Jerry Redfern, Capital & Main
Visual journalist Jerry Redfern covers the environmental and humanitarian issues across Southeast Asia and other developing regions, as well as at home in the US. His work ranges from the aftermath of American bombs in Laos to agroforestry in Belize to life amid logging in Borneo. Jerry’s photos have appeared in The New York Times, Wall Street Journal, Forbes, and Der Spiegel, among others. He has contributed to four book projects, including Eternal Harvest: The Legacy of American Bombs in Laos (co-authored with Karen Coates), which was a finalist for the IRE Book Award.

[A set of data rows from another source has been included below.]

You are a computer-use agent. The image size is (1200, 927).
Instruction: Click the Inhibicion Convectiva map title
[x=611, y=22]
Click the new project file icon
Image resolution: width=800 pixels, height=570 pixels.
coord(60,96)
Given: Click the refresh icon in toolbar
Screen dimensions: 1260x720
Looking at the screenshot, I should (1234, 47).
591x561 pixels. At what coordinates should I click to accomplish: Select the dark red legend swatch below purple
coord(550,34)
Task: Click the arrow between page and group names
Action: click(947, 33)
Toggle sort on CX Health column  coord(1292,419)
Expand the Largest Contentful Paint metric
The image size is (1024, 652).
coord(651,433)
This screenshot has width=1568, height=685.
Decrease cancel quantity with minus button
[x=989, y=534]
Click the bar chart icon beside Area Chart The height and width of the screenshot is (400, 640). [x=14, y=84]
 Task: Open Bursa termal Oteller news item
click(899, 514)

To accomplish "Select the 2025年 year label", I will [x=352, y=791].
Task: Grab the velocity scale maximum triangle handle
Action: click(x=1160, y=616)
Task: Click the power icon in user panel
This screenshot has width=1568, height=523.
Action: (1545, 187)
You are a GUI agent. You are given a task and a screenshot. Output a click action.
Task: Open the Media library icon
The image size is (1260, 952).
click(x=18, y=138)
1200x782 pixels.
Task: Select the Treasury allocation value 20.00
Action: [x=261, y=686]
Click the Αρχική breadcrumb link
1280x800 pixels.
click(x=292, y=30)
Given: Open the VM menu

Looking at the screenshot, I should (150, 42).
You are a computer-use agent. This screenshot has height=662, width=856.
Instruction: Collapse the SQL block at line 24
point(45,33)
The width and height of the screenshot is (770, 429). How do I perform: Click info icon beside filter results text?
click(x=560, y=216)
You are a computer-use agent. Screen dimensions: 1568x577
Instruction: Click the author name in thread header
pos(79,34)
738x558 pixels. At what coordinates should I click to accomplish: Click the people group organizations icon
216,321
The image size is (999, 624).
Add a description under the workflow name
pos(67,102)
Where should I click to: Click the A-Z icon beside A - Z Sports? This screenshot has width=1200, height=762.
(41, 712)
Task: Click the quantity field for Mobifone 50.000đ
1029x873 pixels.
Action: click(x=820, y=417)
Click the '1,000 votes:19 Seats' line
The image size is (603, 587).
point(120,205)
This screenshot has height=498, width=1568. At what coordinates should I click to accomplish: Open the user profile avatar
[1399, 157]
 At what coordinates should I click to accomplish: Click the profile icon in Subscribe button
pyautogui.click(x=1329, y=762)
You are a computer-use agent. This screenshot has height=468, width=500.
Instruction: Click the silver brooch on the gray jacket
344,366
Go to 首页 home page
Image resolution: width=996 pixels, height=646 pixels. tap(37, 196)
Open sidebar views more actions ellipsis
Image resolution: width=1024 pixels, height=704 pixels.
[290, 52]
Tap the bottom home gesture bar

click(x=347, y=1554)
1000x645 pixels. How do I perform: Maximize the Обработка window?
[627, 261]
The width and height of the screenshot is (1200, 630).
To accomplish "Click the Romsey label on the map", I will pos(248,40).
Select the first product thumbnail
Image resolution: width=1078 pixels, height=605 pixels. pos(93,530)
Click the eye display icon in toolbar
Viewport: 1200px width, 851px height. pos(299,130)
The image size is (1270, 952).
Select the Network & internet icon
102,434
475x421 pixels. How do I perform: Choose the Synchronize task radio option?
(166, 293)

After graduating with a degree in journalism from the University of Montana, he spent several years as a staff photographer at newspapers in the American West. He began his freelance career in Cambodia where he shot news, features and investigative stories for Agence France-Presse, The New York Times, The Cambodia Daily
and other publications. These days he works with video as well as
photos, and he is in the final stages of post-production on his first
feature-length documentary film, Eternal Harvest, an extension of the book project.
Jerry was a 2012-2013 Ted Scripps Fellow in Environmental Journalism at the Center for Environmental Journalism at the University of Colorado at Boulder and a Senior Fellow at the Schuster Institute for Investigative Journalism at Brandeis
University.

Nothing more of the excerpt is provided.